Some 80,000 Iraqi Kurds have lost their jobs because of recent currency volatility in a region that could play a key part in U.S. plans to oust Iraqi President Saddam Hussein, local officials said on Monday.

Currency worries are adding to other causes of uncertainty in northern Iraq, a mountainous breakaway enclave facing turmoil if the United States takes military action against Iraq, which it accuses of developing weapons of mass destruction.

Northern Iraq has been outside Baghdad's control since local Kurdish groups broke away after the 1991 Gulf War. The region, protected from Iraqi attack by U.S. and British air patrols operating from Turkey, uses old Iraqi dinar banknotes printed in Switzerland.

A different set of banknotes is in use in the rest of Iraq.
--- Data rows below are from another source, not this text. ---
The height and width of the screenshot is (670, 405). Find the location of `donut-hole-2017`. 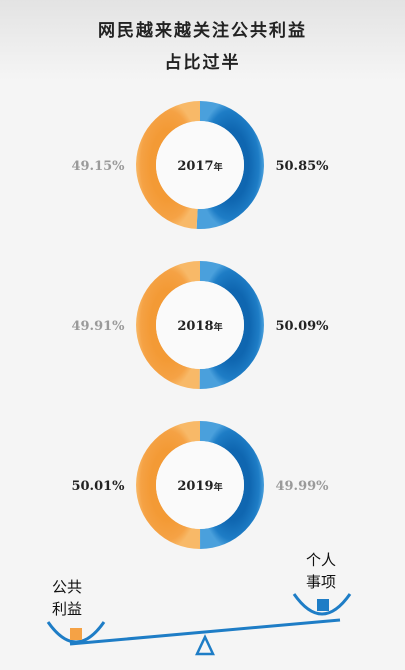

donut-hole-2017 is located at coordinates (200, 165).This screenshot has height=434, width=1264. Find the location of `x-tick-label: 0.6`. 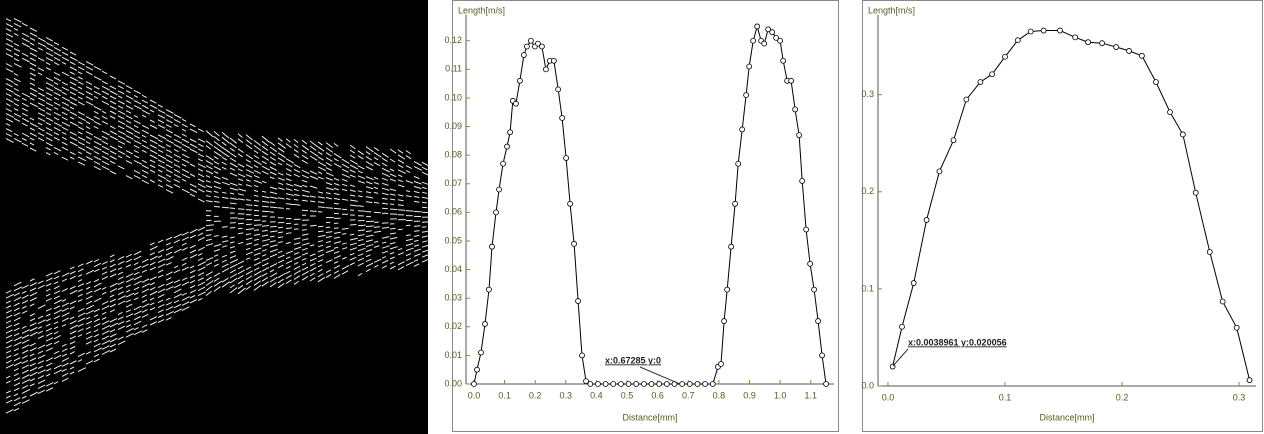

x-tick-label: 0.6 is located at coordinates (658, 395).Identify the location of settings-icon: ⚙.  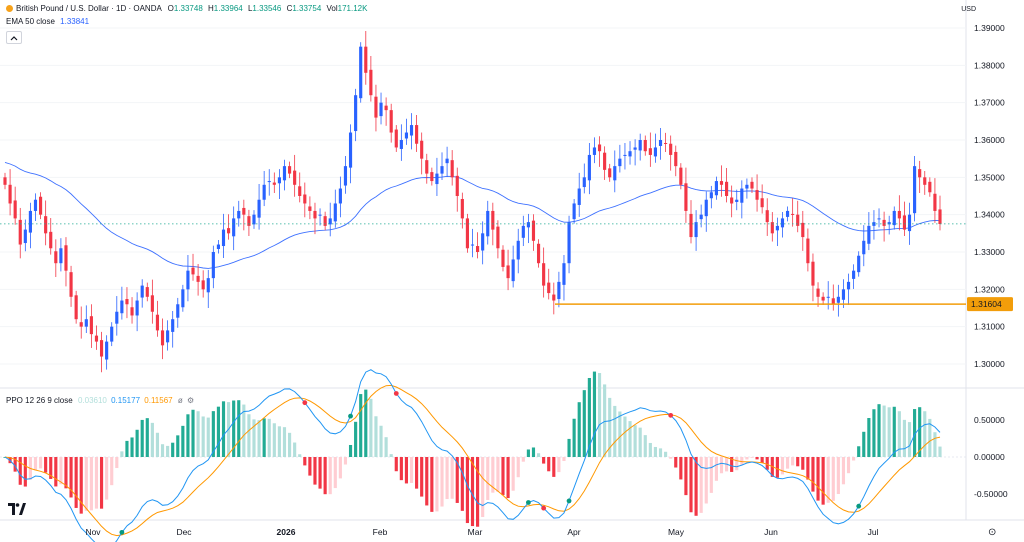
(190, 400).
No new Swiss Iraqi dinars have been printed for years and local officials say the well-used notes are falling apart.

"Most of them are stuck together with tape or staples," Safeen Dizayee, the Turkish representative of the Kurdistan Democratic Party, one of two groups that run the enclave, told Reuters on Monday.

As the bills fall apart, the supply of Swiss Iraqi dinars falls, pushing up the unit's value against the dollar, he said.

"The dollar has dropped from a high of 18 Swiss Iraqi dinars a few months ago to a low of less than 13 Swiss Iraqi dinars this week," the Kurdistan Regional Government, a fragile umbrella uniting the two main parties, said on its website.

Dizayee said that reports of large purchases of Swiss Iraqi dinars and an influx of hard currencies from United Nations projects and from Kurds living in Europe had also contributed to the stronger exchange rate.

The Kurdistan Regional Government said local building contractors who carry out U.N.-sponsored infrastructure projects had been forced to stop work because of the strength of the local currency.

The contractors are paid in dollars by the United Nations and could no longer afford to pay their employees in Swiss Iraqi dinars after the exchange rate shift, it said.

As a result more than 80,000 Kurds have lost their jobs in a region holding an estimated 3.5 million people.

The jump in unemployment has added to the problems caused by Turkey's decision earlier this year to cut off a trade in diesel fuel across the border between Turkey and northern Iraq which was a significant source of income for the region.